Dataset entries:
________________
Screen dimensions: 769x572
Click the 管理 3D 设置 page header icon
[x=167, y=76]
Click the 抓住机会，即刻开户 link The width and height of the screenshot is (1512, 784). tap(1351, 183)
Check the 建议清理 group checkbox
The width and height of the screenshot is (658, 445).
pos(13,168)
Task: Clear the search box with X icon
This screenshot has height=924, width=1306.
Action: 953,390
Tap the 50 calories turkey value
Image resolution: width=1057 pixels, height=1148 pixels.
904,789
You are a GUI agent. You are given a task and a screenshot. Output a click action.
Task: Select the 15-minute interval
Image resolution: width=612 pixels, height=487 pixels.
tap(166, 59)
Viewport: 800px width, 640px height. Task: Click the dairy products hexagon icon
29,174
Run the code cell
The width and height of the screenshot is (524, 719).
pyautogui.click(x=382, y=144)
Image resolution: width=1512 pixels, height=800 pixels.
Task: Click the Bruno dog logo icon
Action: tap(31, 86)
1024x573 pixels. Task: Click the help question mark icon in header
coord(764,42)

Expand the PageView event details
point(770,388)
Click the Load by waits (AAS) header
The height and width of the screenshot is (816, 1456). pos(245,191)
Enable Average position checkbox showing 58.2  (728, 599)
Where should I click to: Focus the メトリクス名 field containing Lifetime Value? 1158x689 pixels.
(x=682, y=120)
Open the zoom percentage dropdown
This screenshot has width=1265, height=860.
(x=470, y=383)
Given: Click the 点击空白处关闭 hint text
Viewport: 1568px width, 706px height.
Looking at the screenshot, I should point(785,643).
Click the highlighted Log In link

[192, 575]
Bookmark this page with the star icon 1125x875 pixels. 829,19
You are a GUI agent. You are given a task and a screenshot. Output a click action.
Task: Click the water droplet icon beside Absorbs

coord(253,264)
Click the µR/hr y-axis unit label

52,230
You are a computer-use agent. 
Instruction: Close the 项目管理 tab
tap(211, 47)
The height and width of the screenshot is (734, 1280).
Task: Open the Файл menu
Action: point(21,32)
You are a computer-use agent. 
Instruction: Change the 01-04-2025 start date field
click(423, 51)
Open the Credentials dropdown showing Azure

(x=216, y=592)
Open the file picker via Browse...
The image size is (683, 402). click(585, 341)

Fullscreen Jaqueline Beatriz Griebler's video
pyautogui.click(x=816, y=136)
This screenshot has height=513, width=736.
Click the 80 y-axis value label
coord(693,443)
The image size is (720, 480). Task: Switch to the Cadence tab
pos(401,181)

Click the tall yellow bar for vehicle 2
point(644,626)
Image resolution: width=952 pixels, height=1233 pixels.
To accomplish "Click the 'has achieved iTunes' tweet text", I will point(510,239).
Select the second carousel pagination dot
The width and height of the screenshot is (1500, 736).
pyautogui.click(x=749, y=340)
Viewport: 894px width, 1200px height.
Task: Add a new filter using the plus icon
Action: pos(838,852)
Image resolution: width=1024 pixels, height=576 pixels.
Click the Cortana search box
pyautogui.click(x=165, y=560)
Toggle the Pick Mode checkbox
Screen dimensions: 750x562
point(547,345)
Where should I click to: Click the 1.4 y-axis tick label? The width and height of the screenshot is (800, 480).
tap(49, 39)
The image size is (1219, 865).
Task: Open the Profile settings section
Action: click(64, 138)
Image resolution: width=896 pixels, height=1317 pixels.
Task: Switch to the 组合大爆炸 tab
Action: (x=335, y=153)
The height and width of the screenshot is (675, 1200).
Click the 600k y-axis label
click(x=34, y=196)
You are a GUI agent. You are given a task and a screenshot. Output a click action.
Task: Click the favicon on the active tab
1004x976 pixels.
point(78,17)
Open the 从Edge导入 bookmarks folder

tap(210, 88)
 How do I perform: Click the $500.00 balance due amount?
________________
The lines above from the one with "Tap the 50 calories turkey value" through the one with "Enable Average position" are to be duplicated exactly, ends included, with nothing added.

== Answer below ==
Tap the 50 calories turkey value
Image resolution: width=1057 pixels, height=1148 pixels.
904,789
You are a GUI agent. You are given a task and a screenshot. Output a click action.
Task: Select the 15-minute interval
Image resolution: width=612 pixels, height=487 pixels.
tap(166, 59)
Viewport: 800px width, 640px height. Task: Click the dairy products hexagon icon
29,174
Run the code cell
The width and height of the screenshot is (524, 719).
pyautogui.click(x=382, y=144)
Image resolution: width=1512 pixels, height=800 pixels.
Task: Click the Bruno dog logo icon
Action: tap(31, 86)
1024x573 pixels. Task: Click the help question mark icon in header
coord(764,42)

Expand the PageView event details
point(770,388)
Click the Load by waits (AAS) header
The height and width of the screenshot is (816, 1456). pos(245,191)
Enable Average position checkbox showing 58.2  (728, 599)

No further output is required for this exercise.